Saturday, December 20, 2008

Generous Benefits Will Bankrupt California

From the WSJ, 12/18/08, A4:

Calpers, which stands for California Public Employees' Retirement System, is California's pension fund for government workers. It provides retirement and health benefits to more than 1.6 million state and local public employees. From June 2007 to June 2008, the fund declined from $239 billion to $182 billion. Basically, Calpers lost $57 billion of taxpayer monies. Even with this loss, Calpers has almost $113,000 for each California employee's retirement and health benefits. This amount sounds generous, and it's certainly better than what most Americans have, but the pension is still underfunded. As a result, taxpayers will be forced to pay higher taxes to make up the shortfall, or will suffer inflation and a weaker American dollar as the government prints money to give to itself. In this way, public pensions are ticking time bombs, ready to release dangerous inflation unless something is done.

Congress and state legislatures talk about regulation, but they don't pass laws forcing cities and states to fully fund their pensions and/or to prevent borrowing money from pension funds. I remember Al Gore talking about putting Social Security funds into a "lock box," i.e. a box that is untouchable. Too often, when cities, counties, and states need money to finance a project or to cover a revenue shortfall, they dip into the retirement funds of police officers, firefighters, and other government employees. Eventually, the monies will have to be paid because a) the government employees have paid into the system; and b) the political will to reduce or deny retirement funds is non-existent. Just witness the auto bailout--if we cannot avoid printing money to give to GM and Chrysler, which lost billions of dollars annually, we surely cannot avoid printing money to give to retirees).

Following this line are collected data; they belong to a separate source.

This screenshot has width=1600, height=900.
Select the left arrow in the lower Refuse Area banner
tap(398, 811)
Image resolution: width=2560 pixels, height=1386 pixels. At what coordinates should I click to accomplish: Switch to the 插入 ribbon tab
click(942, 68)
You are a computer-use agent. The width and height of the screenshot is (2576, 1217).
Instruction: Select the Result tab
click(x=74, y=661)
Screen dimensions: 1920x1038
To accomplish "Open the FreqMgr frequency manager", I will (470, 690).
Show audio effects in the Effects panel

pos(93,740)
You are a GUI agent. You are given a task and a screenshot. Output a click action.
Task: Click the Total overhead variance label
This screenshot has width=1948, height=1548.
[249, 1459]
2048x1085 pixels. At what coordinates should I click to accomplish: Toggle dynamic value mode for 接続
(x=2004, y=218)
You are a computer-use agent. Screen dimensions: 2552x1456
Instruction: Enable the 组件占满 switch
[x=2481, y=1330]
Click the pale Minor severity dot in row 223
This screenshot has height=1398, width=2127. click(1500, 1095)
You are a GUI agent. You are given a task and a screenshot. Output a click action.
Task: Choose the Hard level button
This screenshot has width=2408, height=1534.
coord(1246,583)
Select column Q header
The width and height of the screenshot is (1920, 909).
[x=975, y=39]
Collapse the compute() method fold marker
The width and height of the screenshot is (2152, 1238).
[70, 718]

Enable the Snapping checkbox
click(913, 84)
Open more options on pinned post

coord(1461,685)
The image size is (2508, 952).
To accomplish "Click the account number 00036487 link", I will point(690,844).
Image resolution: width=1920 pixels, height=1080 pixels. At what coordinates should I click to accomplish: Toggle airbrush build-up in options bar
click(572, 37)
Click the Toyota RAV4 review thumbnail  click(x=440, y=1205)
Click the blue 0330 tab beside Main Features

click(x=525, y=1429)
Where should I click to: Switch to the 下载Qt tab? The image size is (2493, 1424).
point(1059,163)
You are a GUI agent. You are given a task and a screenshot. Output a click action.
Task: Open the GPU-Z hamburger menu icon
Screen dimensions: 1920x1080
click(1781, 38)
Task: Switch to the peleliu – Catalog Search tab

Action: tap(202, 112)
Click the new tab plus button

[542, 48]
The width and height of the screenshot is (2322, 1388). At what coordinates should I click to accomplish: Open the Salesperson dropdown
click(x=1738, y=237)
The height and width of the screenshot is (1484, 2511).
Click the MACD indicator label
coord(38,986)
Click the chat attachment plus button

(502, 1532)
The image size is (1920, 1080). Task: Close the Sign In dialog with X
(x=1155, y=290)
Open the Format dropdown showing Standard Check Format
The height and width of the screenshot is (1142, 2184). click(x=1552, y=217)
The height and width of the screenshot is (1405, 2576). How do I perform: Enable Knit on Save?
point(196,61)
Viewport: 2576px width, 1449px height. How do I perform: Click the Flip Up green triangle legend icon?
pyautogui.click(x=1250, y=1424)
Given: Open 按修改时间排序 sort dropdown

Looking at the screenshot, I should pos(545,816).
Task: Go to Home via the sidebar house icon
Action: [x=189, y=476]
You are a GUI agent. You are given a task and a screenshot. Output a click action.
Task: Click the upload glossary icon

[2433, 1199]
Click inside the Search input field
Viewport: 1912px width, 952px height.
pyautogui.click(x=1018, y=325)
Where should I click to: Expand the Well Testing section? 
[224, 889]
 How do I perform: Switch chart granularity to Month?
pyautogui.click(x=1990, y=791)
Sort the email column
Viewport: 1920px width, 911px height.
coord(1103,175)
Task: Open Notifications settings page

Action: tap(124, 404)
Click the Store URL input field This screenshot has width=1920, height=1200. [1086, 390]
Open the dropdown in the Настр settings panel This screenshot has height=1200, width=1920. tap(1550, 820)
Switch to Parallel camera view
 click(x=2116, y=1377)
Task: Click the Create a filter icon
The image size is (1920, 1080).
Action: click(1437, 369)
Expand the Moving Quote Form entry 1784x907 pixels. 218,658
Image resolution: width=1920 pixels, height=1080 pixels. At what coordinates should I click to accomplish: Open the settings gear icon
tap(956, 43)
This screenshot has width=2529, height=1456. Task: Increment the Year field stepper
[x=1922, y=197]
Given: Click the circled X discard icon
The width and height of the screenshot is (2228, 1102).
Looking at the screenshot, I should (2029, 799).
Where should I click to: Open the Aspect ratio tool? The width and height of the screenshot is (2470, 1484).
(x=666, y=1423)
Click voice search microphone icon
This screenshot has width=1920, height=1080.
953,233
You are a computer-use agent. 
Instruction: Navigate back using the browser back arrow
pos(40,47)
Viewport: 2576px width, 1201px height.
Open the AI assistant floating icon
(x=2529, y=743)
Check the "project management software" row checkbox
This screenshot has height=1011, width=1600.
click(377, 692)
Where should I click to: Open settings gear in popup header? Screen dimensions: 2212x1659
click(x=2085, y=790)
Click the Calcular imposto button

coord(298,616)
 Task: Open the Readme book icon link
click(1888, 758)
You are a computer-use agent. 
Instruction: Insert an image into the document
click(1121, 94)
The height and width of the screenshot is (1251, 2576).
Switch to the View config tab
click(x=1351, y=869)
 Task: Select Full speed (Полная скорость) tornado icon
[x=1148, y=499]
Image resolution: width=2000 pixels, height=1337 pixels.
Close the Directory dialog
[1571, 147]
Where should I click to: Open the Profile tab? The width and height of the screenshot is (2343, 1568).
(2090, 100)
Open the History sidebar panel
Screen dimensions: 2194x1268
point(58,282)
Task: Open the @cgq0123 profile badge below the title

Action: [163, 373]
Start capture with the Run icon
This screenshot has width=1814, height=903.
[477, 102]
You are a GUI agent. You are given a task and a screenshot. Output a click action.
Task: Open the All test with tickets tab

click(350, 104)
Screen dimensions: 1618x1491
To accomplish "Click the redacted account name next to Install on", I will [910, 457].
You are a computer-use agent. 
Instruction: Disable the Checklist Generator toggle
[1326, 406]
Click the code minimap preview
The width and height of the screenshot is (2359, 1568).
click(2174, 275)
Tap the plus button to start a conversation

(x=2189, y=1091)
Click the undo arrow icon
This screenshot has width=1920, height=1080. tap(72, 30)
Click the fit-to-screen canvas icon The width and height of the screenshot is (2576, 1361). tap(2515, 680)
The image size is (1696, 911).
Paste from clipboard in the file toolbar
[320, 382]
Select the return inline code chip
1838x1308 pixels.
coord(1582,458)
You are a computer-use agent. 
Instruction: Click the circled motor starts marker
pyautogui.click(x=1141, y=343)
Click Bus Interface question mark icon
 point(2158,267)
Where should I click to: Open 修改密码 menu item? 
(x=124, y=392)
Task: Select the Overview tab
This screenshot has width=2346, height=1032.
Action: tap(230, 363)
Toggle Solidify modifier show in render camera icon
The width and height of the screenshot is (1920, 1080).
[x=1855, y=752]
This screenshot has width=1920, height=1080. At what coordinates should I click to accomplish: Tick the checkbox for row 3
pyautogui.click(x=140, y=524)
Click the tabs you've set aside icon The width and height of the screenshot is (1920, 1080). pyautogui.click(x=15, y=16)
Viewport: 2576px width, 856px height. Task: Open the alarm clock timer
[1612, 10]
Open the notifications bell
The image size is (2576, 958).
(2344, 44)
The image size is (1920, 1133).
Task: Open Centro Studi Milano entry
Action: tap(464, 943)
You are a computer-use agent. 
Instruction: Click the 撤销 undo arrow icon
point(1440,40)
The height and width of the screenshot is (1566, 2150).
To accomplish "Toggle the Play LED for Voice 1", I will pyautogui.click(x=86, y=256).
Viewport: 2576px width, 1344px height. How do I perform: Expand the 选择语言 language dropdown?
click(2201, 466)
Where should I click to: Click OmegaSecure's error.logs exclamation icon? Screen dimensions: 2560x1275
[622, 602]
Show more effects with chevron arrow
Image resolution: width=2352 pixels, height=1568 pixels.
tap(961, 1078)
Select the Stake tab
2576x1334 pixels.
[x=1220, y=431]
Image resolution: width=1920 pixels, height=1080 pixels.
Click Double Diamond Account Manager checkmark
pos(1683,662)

In addition to creating a lock box, the government needs to pare down benefits. Every dollar paid to a government employee means another dollar coming out of non-government employee pockets. Here is a quote from the WSJ story:

Like many residents who work for private employers, Ms. Nolan-Stewart, an AT&T manager, says she is astounded at the generosity of public-employee pensions. "If I were to retire, my retirement would be one-quarter of what I make today for the rest of my life," she says. By contrast, city firefighters and police who retire at age 50 with 30 years of service may retire with 90% or more of their final salary.

The WSJ (12/17/08, A1) also reported that Calpers used leverage (borrowed money) to boost returns; however, using leverage also means that losses are magnified, which may explain the fund's recent poor performance.

So Calpers engaged in a risky investment strategy with taxpayer money, and few Californians seem to care. Americans seem to have been so distracted with Iraq, they forgot about domestic surveillance and protecting our finances from government ineptitude. That's too bad, because history shows that every major empire has collapsed from within, not from an outside threat.